Das Bundesarbeitsgericht hat den Fall daher an die Vorinstanz zurückverwiesen, damit die bisher unterlassene Beurteilung aller Umstände des Einzelfalls nachgeholt werden kann.
Sollte das Landesarbeitsgericht hierbei erneut zu dem Ergebnis kommen, dass der Kläger böswillig handelte, soll es außerdem prüfen, ob die Agentur für Arbeit dem Kläger, hätte er sich arbeitssuchend gemeldet, überhaupt zumutbare Vermittlungsangebote unterbreitet hätte. Insoweit, und auch das ist eine wichtige Erkenntnis aus der Entscheidung, ist es Sache des Arbeitgebers hierzu vorzutragen.
 
Infolgedessen tun Arbeitgeber gut daran, sich in Bezug auf gekündigte Beschäftigte selbst über geeignete Jobangebote informiert zu halten. Und zwar laufend. Denn im Nachhinein ist das natürlich schwierig.
 
Das ist aber nur ein neues Urteil zum Thema Annahmeverzugslohn, dass das Bundesarbeitsgericht gefällt hat.
 
Ein weiteres betrifft Jobangebote des eigenen Arbeitgebers gegenüber fristlos Gekündigten.

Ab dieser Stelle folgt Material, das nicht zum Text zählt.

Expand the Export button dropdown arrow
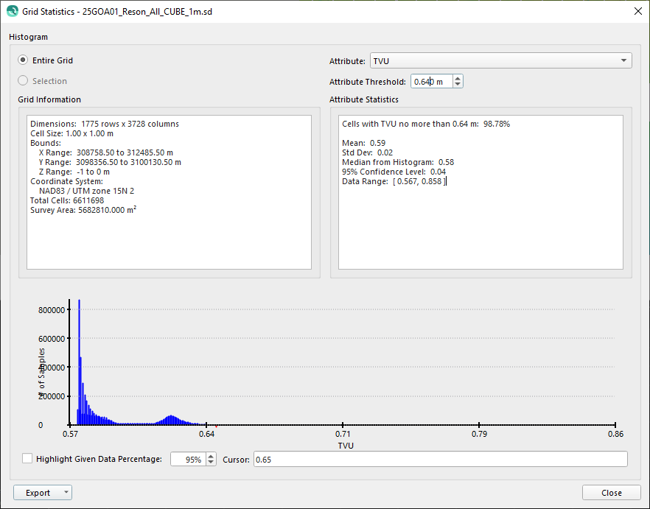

Hier hat das Bundesarbeitsgericht in seinem bislang nur als Pressemitteilung vorliegenden Urteil vom 29.03.2023, (Az.: 5 AZR 255/22) entschieden:
 
Fristlos gekündigten Beschäftigten ist es grundsätzlich nicht zuzumuten, zur Reduzierung des Annahmeverzugslohnrisikos bei dem Arbeitgeber weiterzuarbeiten, der ihnen fristlos gekündigt hat.
 
Ergänzende Anmerkung: Ohnehin sollten Arbeitgeber bei fristlosen Kündigungen immer sehr vorsichtig mit Weiterbeschäftigungsangeboten sein. Denn eine fristlose Kündigung ist bekanntlich u. a. nur dann gerechtfertigt, wenn es dem Arbeitgeber nicht zumutbar ist, die gekündigte Person auch nur bis zum Ablauf der ordentlichen Kündigungsfrist weiter zu beschäftigen.
Mit Weiterbeschäftigungsangeboten können Arbeitgeber sich daher auch den fristlosen Kündigungsgrund zerschießen.